#### Extrait à lire

BLOD
MARA
2024 TALHEIM RECORDS
BLACKENED SLUDGE DOOM METAL
D'abord il y a l'objet. Un superbe digipack tout de nuances de gris et de noir fait, avec cette pochette superbe ou le Christ est représenté en femme - S'agit-il de Anna W. la vocaliste ? - là où le rouge exprimait encore le sang qui circule et donc la vie sur le précédent album Serpent. Ici tout n'est plus que deuil, noirs et blancs plus ou moins profonds, un décorum des plus black metal qui se trouve complété par les photos intérieures, faisant appel à l'imagerie d'un sombre paganisme, voire d'une sorcellerie diabolique. Car diabolique Blod l'est, c'est l'essence à laquelle le duo carbure. On le rappelle, Anna W. est accompagnée par Ulrich W. (membre de Otargos, ancien de Regarde Les Hommes Tomber), bref, un habitué des atmosphères lugubres.
Côté musique, voici ce que je disais du premier album du duo en 2020 :
"D'un point de vue musical, le duo produit un assemblage pesant et noirâtre fait d'une base Doom/Sludge particulièrement heavy et d'une noirceur directement issue du Black Metal. Mais cet étalage d'étiquettes est loin de rendre justice aux qualités de la musique de Blod. C'est en effet l'originalité qui prime ici, tant le mix de la voix d'Anna, mélancolique et plutôt proche du Rock (voire du Grunge à la Nirvana/Hole par moments, ce qui de ma part est un sacré compliment, et parfois on pense aussi à une Chelsea Wolfe dans ses moments les plus Metal) va ajouter un supplément d'âme à la musique du groupe, alors qu'une énième voix growlée/hurlée n'aurait fait que créer une créature lourde et malsaine de plus."

########

## Énoncé écrit A
Modifiez la liste de la ligne contenant « The image size is (400, 225). » à la ligne contenant « Looking at the screenshot, I should tap(548, 45). » en remplaçant « Redshift » par « Athena », sans rien changer d'autre. Ne donnez que ces lignes.

#### Données fournies

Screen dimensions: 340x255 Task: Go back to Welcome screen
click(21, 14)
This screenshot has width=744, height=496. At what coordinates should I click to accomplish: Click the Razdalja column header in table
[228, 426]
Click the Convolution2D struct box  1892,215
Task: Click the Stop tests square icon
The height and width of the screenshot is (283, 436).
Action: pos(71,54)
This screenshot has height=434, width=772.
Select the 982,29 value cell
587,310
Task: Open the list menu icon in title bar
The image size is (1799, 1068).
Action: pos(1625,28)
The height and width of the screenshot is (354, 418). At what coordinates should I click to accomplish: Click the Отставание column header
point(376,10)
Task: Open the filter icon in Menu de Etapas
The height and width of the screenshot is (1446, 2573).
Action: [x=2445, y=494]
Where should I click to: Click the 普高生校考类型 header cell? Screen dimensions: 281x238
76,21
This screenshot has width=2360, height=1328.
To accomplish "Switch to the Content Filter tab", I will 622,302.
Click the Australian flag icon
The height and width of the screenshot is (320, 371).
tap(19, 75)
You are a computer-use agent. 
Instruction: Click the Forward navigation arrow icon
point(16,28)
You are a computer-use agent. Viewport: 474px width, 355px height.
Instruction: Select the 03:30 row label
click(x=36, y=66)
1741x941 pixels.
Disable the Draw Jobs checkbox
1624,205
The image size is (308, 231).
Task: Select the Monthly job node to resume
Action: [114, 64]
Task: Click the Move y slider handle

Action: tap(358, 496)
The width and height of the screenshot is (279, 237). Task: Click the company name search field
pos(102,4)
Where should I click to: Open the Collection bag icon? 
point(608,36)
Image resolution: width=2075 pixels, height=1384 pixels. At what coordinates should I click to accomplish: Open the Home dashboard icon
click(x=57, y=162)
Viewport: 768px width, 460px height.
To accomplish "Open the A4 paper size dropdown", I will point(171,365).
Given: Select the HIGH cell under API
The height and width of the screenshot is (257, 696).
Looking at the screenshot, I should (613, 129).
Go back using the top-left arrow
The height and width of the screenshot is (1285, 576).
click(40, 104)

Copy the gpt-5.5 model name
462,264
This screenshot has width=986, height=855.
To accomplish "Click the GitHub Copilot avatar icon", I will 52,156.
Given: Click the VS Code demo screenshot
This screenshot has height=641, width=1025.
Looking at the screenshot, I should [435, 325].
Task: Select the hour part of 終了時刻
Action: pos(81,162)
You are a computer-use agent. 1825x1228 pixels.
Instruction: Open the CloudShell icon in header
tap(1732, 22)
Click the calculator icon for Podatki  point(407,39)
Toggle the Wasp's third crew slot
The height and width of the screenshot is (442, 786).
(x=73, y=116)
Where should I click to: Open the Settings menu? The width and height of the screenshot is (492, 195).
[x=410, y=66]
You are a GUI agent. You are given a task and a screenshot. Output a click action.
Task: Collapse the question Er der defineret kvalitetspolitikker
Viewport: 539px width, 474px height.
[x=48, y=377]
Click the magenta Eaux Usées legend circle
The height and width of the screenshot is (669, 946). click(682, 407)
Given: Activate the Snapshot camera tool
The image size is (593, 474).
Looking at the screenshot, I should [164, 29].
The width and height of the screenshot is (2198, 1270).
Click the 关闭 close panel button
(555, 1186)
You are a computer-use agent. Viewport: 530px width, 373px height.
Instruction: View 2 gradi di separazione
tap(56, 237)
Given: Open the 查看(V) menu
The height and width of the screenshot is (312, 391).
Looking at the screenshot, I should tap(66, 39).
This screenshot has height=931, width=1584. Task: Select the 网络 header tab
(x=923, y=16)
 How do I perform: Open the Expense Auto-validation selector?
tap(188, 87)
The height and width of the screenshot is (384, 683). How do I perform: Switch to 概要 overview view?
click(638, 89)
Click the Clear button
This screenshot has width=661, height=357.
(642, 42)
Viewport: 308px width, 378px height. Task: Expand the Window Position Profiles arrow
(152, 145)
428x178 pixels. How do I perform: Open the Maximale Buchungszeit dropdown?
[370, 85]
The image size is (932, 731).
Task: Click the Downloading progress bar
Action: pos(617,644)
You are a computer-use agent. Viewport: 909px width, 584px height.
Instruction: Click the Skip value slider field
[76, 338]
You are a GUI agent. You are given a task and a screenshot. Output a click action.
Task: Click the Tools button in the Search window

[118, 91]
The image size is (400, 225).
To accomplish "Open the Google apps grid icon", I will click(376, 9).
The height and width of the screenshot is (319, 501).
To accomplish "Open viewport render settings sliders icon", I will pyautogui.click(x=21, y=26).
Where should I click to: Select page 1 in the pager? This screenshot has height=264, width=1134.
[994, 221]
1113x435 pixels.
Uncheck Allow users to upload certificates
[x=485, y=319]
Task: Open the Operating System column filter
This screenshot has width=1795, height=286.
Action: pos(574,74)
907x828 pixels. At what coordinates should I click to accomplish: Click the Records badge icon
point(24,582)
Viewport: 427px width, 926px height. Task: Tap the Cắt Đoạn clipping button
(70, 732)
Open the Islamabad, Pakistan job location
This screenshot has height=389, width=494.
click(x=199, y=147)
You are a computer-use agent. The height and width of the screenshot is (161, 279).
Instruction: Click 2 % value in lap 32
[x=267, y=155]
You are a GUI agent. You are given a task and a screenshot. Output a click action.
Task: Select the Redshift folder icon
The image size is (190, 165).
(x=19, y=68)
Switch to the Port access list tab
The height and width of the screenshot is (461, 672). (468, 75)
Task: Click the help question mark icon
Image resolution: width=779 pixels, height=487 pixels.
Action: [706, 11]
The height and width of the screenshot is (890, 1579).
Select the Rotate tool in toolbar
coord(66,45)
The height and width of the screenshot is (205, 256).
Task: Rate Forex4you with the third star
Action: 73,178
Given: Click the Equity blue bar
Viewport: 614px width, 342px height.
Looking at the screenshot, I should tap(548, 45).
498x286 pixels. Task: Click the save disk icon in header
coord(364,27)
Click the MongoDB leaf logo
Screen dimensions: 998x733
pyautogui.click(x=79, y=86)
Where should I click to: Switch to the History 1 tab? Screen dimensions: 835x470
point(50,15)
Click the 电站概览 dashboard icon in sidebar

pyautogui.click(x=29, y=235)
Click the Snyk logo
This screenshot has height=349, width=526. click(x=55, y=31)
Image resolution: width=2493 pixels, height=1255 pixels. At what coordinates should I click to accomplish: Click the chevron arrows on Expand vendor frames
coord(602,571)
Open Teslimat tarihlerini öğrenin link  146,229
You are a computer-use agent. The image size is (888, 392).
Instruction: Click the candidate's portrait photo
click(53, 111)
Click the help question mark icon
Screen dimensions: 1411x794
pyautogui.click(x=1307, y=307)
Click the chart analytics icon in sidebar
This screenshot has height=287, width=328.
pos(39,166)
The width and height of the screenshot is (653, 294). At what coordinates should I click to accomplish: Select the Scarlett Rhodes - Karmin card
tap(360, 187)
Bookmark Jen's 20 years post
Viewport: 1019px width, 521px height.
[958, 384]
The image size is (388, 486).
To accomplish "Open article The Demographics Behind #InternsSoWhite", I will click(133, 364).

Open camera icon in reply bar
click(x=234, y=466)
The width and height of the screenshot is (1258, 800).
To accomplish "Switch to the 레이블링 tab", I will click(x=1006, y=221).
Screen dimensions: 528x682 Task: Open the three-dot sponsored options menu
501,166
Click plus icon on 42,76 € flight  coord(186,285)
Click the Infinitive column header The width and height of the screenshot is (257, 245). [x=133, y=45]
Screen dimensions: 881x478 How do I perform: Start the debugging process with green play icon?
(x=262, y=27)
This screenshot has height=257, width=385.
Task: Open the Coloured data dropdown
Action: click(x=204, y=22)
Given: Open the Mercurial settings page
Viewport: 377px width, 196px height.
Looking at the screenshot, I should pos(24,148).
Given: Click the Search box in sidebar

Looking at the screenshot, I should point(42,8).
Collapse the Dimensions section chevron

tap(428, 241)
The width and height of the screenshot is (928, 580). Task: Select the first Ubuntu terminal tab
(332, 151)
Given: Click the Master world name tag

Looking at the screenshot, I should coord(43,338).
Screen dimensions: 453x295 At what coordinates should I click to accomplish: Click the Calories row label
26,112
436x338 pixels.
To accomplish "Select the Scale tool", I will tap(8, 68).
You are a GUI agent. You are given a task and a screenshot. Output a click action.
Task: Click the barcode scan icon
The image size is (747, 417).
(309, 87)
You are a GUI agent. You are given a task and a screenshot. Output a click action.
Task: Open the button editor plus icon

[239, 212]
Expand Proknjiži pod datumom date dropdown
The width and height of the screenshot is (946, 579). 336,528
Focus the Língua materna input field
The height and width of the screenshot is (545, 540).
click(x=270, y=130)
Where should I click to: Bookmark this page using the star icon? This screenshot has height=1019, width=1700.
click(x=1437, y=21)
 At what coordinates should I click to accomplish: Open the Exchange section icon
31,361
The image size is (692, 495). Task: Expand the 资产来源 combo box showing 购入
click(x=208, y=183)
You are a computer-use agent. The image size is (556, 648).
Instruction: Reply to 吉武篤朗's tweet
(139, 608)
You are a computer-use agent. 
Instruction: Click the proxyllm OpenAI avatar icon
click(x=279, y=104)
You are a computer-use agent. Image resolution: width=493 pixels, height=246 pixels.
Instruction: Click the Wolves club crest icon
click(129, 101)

########

## Énoncé écrit B
Reprenez la chronique de l'album Mara de Blod là où elle s'arrête.

## Résultat final A
The image size is (400, 225).
To accomplish "Open the Google apps grid icon", I will click(376, 9).
The height and width of the screenshot is (319, 501).
To accomplish "Open viewport render settings sliders icon", I will pyautogui.click(x=21, y=26).
Where should I click to: Select page 1 in the pager? This screenshot has height=264, width=1134.
[994, 221]
1113x435 pixels.
Uncheck Allow users to upload certificates
[x=485, y=319]
Task: Open the Operating System column filter
This screenshot has width=1795, height=286.
Action: pos(574,74)
907x828 pixels. At what coordinates should I click to accomplish: Click the Records badge icon
point(24,582)
Viewport: 427px width, 926px height. Task: Tap the Cắt Đoạn clipping button
(70, 732)
Open the Islamabad, Pakistan job location
This screenshot has height=389, width=494.
click(x=199, y=147)
You are a computer-use agent. The height and width of the screenshot is (161, 279).
Instruction: Click 2 % value in lap 32
[x=267, y=155]
You are a GUI agent. You are given a task and a screenshot. Output a click action.
Task: Select the Athena folder icon
The image size is (190, 165).
(x=19, y=68)
Switch to the Port access list tab
The height and width of the screenshot is (461, 672). (468, 75)
Task: Click the help question mark icon
Image resolution: width=779 pixels, height=487 pixels.
Action: [706, 11]
The height and width of the screenshot is (890, 1579).
Select the Rotate tool in toolbar
coord(66,45)
The height and width of the screenshot is (205, 256).
Task: Rate Forex4you with the third star
Action: 73,178
Given: Click the Equity blue bar
Viewport: 614px width, 342px height.
Looking at the screenshot, I should tap(548, 45).

## Résultat final B
Je pourrais aisément reprendre une longue partie de ce passage qui me semble toujours exact concernant Mara, ce troisième album en quatre ans -eh oui, déjà - Anna chante toujours aussi bien, alternant voix claire mélodieuse et mélancolique et hurlements déchirés sur un mur de guitares spectorien faisant couler le plomb dans nos conduits auditifs. De plomb il est largement question ici, avec ces titres lents et incroyablement lourds, un doom metal satanique qui se noie dans la boue sludgienne en portant les plus beaux apparats du black metal.
Alors vous pourrez me dire, à quoi bon se plonger dans un bain souffreteux reniflant à mille kilomètres la présence du grand bouc alors que nous vivons une époque déjà suffisamment noire comme cela !
Je peux entendre cela, mais tout m'empêche de ne pas retourner me salir l'âme à l'écoute de ce Mara, sorte de The Gathering sous acides pris en flagrant délit de - black - sabbat, mêlé avec une Courtney Love ayant vendu ce qui lui reste d'âme à l'infâme Beel Ze Buub.
Il en est ainsi de nous, esclaves de l'art des ténèbres, pour toujours accros à la vilénie de ces sonorités toutes de marasme.
Oui vous pouvez être une brave fille, un brave mec dans la vie et avoir besoin de votre dose de poison mortifère pour tenir le coup. Vous pouvez même être porteur de valeurs positives et pour autant vous gargariser de ce bain immonde dans la fange la plus bubonique.
Il en va ainsi de nous, il en va ainsi de Blod, qui, avec ce troisième album, nous enfonce le crâne dans les abysses les plus profondes, et le pire c'est qu'on en redemande...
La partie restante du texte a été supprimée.